Forum: Regular review needed on what personal data is collected and what needs to be purged, Forum News & Top Stories


    There have been more reports about data breaches and hacks. There have also been comments that companies should assume responsibility and culpability to their clients, instead of merely blaming their data services vendors (Responsibility for data hack lies not only with the vendor, Oct 30).

    Employment agencies, healthcare groups like Fullerton Health and SingHealth, and telecommunications companies and Internet service providers such as Singtel, StarHub and MyRepublic have had data stolen.

    This shows almost every Singaporean can be affected. But this is hard to mitigate as customers must provide personal data as a condition for many services, surrendering privacy and security in return.

    At a world leaders meeting in Estonia in September, Minister for Communications and Information Josephine Teo said that Singapore was changing its cyber security posture to adopting an “assume breach” mindset.

    The authorities therefore recognise that they cannot depend on just preventive measures.

    When collecting and retaining personal data, businesses should specify which fields are required by their regulating authorities, and the potential customer should have the right to decline providing the rest of the data.

    The authorities should regularly review why they collect specific data and, if the reasons are outdated, stop and delete the historical records.

    For example, older NRICs listed the owner’s blood type. The original intent was apparently to help blood matching in mass emergencies.

    However, doctors were not likely to just depend on the information stated on the IC and transfuse blood without a laboratory cross-match.

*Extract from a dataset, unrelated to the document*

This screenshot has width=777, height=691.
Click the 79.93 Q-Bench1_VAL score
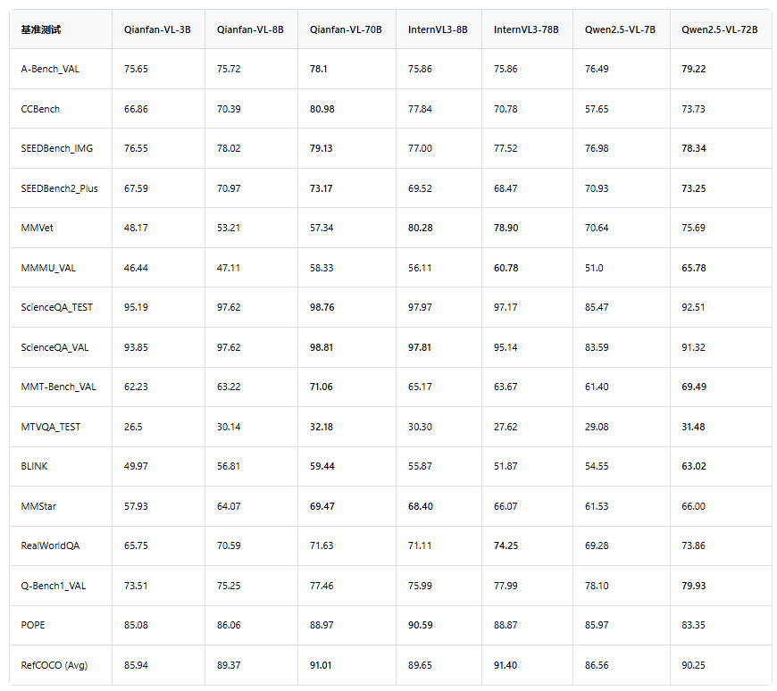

    Until this practice of displaying the blood type was stopped, the unintended consequence could have been people questioning their family ties when they realised their genetic linkage was not what they had assumed.

    The collection, display and retention of data should always be restricted to what is absolutely necessary. Whether done by the authorities or by businesses, this should be strictly limited and openly justified, and outdated data must be regularly purged.